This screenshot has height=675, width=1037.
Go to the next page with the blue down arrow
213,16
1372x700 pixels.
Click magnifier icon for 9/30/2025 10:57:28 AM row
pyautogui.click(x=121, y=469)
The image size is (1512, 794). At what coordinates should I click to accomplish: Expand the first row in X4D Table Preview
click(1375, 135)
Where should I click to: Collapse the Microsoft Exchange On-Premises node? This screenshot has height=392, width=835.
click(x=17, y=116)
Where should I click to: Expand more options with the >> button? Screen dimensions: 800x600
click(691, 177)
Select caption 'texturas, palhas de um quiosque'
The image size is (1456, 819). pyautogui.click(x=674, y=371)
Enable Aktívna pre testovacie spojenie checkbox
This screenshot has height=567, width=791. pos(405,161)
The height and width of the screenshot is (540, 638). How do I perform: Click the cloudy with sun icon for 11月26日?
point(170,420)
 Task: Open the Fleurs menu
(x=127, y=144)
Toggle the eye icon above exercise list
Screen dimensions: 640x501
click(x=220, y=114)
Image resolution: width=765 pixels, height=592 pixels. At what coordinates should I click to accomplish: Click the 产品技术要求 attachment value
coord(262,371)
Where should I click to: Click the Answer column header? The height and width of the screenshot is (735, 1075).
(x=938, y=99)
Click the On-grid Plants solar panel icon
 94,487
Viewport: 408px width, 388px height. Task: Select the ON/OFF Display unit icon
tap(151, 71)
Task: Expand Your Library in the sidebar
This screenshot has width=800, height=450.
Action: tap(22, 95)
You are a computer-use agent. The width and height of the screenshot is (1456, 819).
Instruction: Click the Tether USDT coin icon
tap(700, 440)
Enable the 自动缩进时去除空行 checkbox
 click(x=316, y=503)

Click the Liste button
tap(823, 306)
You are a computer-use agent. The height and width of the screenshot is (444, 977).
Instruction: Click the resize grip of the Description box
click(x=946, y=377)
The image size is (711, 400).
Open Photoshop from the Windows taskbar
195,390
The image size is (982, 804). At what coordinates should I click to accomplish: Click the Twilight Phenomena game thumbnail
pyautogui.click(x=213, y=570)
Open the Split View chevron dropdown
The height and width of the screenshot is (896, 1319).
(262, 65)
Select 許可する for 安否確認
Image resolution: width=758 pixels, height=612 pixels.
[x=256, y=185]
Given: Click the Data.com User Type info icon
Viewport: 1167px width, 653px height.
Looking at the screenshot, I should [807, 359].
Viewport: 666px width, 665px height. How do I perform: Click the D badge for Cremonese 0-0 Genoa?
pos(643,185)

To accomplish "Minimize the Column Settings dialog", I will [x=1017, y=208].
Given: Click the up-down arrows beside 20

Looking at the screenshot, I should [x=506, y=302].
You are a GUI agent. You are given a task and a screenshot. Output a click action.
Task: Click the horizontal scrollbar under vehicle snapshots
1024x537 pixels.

..........

Brief
From the material above, retype precisely the lines between the line holding "Where should I click to: Click" and the line holding "The image size is (711, 400).", inclusive, and nothing beyond them.

Completed exercise
Where should I click to: Click the Answer column header? The height and width of the screenshot is (735, 1075).
(x=938, y=99)
Click the On-grid Plants solar panel icon
 94,487
Viewport: 408px width, 388px height. Task: Select the ON/OFF Display unit icon
tap(151, 71)
Task: Expand Your Library in the sidebar
This screenshot has width=800, height=450.
Action: tap(22, 95)
You are a computer-use agent. The width and height of the screenshot is (1456, 819).
Instruction: Click the Tether USDT coin icon
tap(700, 440)
Enable the 自动缩进时去除空行 checkbox
 click(x=316, y=503)

Click the Liste button
tap(823, 306)
You are a computer-use agent. The height and width of the screenshot is (444, 977).
Instruction: Click the resize grip of the Description box
click(x=946, y=377)
The image size is (711, 400).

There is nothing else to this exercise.